### Data supplied

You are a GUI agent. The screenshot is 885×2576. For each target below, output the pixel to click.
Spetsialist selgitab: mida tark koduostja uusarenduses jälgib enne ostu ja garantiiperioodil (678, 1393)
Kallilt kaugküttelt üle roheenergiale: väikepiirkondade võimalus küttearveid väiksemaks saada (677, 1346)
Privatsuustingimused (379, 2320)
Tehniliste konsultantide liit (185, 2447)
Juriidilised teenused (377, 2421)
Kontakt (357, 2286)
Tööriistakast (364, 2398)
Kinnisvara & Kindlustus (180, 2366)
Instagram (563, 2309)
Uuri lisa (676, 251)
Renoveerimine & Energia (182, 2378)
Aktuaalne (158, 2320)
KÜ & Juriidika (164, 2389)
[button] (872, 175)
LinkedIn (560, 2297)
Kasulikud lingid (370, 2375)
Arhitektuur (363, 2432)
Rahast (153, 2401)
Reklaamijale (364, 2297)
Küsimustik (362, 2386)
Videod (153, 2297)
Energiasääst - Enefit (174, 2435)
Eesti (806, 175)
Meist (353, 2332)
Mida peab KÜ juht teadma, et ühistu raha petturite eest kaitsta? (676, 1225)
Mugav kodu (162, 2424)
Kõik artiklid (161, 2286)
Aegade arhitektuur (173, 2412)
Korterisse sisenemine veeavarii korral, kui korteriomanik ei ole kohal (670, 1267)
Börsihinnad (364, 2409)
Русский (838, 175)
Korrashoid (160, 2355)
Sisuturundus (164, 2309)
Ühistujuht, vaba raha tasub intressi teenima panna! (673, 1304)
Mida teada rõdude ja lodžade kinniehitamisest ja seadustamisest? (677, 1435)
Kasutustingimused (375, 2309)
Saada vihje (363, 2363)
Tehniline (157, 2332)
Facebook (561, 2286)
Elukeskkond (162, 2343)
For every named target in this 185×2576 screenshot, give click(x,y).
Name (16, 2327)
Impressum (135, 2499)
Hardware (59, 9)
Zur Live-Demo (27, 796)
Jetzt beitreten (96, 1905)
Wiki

######

■ Required action
Reproduce the entries exactly, each one as given.

■ Answer section
You are a GUI agent. The screenshot is 885×2576. For each target below, output the pixel to click.
Spetsialist selgitab: mida tark koduostja uusarenduses jälgib enne ostu ja garantiiperioodil (678, 1393)
Kallilt kaugküttelt üle roheenergiale: väikepiirkondade võimalus küttearveid väiksemaks saada (677, 1346)
Privatsuustingimused (379, 2320)
Tehniliste konsultantide liit (185, 2447)
Juriidilised teenused (377, 2421)
Kontakt (357, 2286)
Tööriistakast (364, 2398)
Kinnisvara & Kindlustus (180, 2366)
Instagram (563, 2309)
Uuri lisa (676, 251)
Renoveerimine & Energia (182, 2378)
Aktuaalne (158, 2320)
KÜ & Juriidika (164, 2389)
[button] (872, 175)
LinkedIn (560, 2297)
Kasulikud lingid (370, 2375)
Arhitektuur (363, 2432)
Rahast (153, 2401)
Reklaamijale (364, 2297)
Küsimustik (362, 2386)
Videod (153, 2297)
Energiasääst - Enefit (174, 2435)
Eesti (806, 175)
Meist (353, 2332)
Mida peab KÜ juht teadma, et ühistu raha petturite eest kaitsta? (676, 1225)
Mugav kodu (162, 2424)
Kõik artiklid (161, 2286)
Aegade arhitektuur (173, 2412)
Korterisse sisenemine veeavarii korral, kui korteriomanik ei ole kohal (670, 1267)
Börsihinnad (364, 2409)
Русский (838, 175)
Korrashoid (160, 2355)
Sisuturundus (164, 2309)
Ühistujuht, vaba raha tasub intressi teenima panna! (673, 1304)
Mida teada rõdude ja lodžade kinniehitamisest ja seadustamisest? (677, 1435)
Kasutustingimused (375, 2309)
Saada vihje (363, 2363)
Tehniline (157, 2332)
Facebook (561, 2286)
Elukeskkond (162, 2343)
For every named target in this 185×2576 screenshot, give click(x,y).
Name (16, 2327)
Impressum (135, 2499)
Hardware (59, 9)
Zur Live-Demo (27, 796)
Jetzt beitreten (96, 1905)
Wiki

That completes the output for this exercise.